» STORED DATA
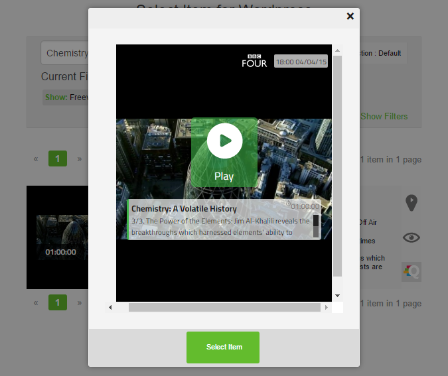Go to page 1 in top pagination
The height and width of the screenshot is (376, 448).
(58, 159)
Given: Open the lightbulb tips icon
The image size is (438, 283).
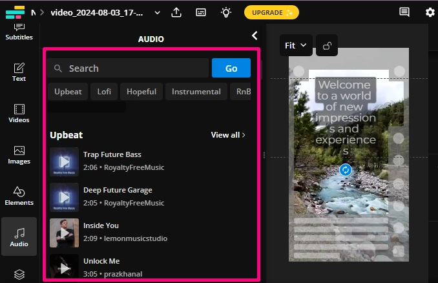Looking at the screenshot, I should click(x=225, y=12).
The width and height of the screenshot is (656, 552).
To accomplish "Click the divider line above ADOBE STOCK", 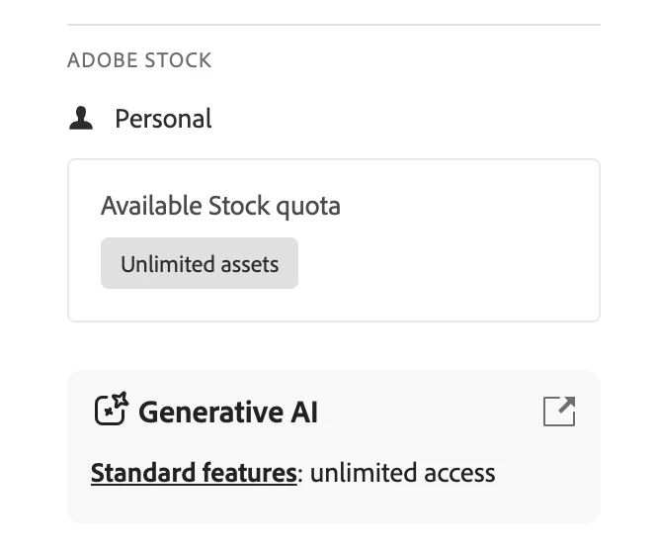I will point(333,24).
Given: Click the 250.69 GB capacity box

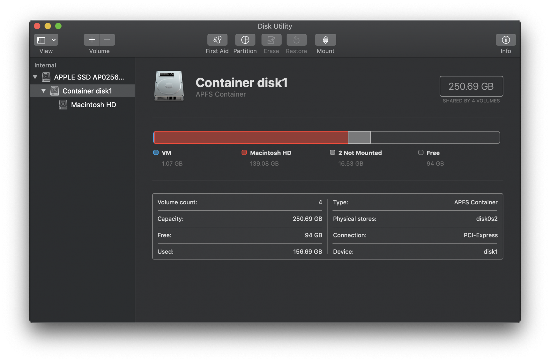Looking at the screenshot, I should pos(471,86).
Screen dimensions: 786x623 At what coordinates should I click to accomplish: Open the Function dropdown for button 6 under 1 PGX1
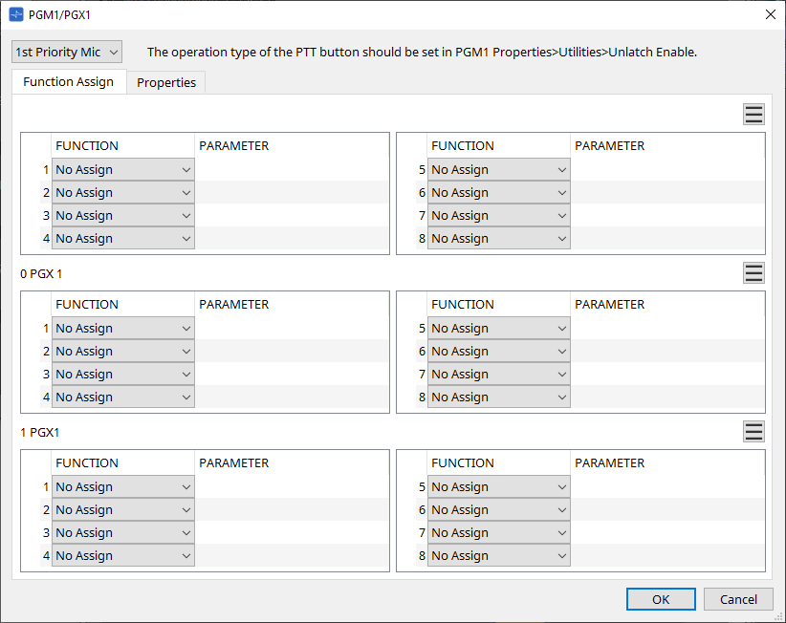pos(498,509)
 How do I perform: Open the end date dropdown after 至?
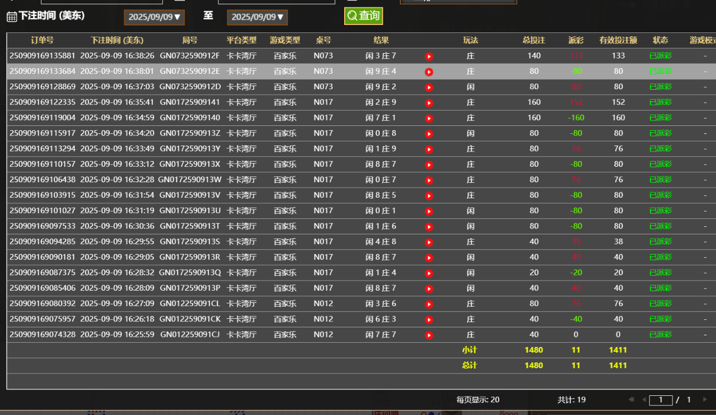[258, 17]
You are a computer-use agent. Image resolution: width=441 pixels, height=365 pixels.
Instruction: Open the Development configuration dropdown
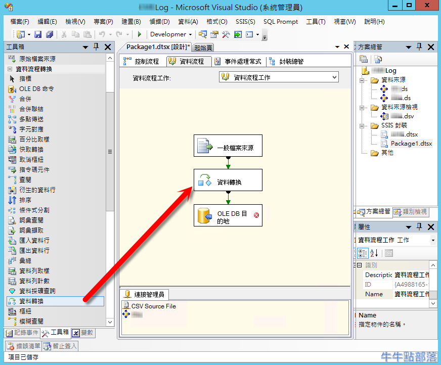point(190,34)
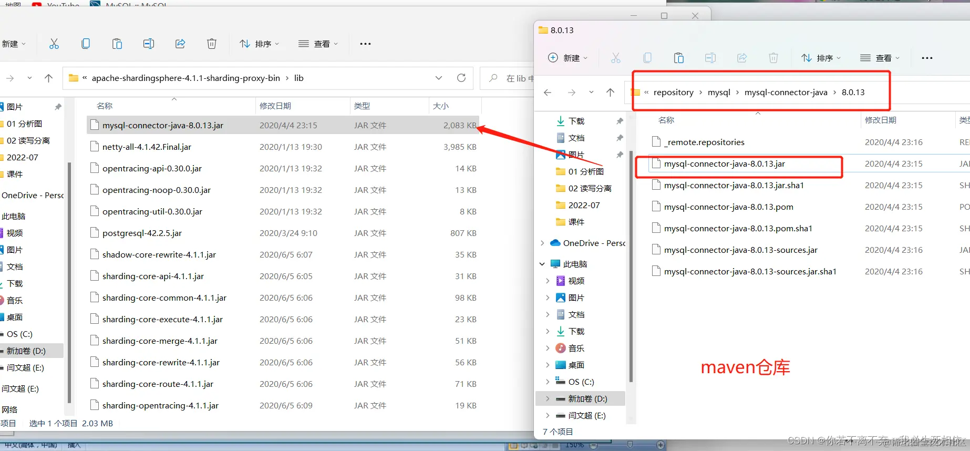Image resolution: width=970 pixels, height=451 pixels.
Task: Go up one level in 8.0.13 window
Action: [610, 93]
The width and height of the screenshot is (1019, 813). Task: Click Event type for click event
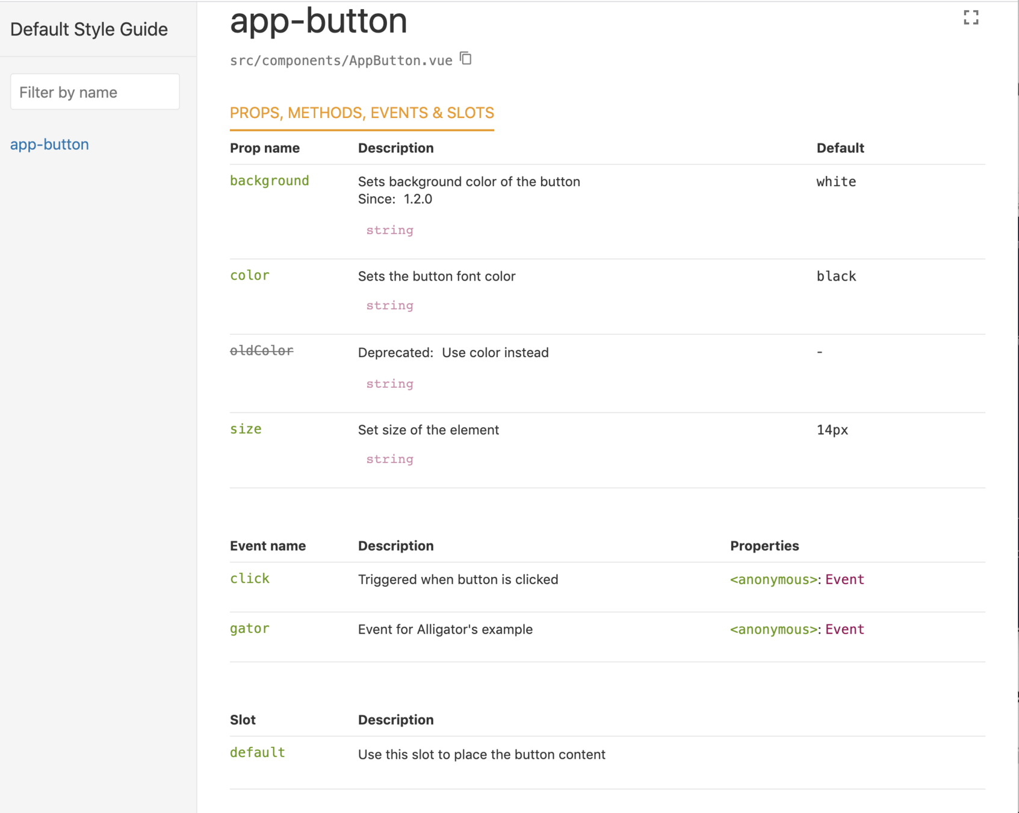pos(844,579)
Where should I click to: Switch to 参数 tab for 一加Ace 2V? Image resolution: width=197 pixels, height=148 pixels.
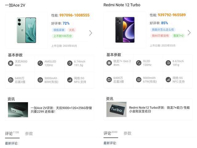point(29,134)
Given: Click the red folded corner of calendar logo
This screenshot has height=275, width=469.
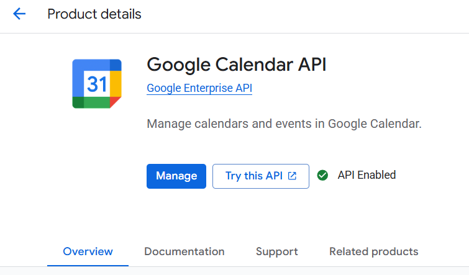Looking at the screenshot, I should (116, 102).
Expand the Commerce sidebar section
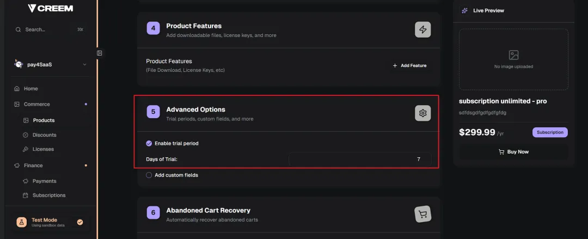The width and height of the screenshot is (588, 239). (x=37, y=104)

» EXERCISE OBJECTIVE
Reproduce the entries starting at the line containing "Where should I" and ending at the last entry, with "sidebar" changed to "navigation panel" and every other word left as is. Omit the pictures.

» RESPONSE TO THE TASK
Where should I click to: Switch to 参数 tab for 一加Ace 2V? Image resolution: width=197 pixels, height=148 pixels.
point(29,134)
Given: Click the red folded corner of calendar logo
This screenshot has height=275, width=469.
Looking at the screenshot, I should (116, 102).
Expand the Commerce navigation panel section
The width and height of the screenshot is (588, 239). (x=37, y=104)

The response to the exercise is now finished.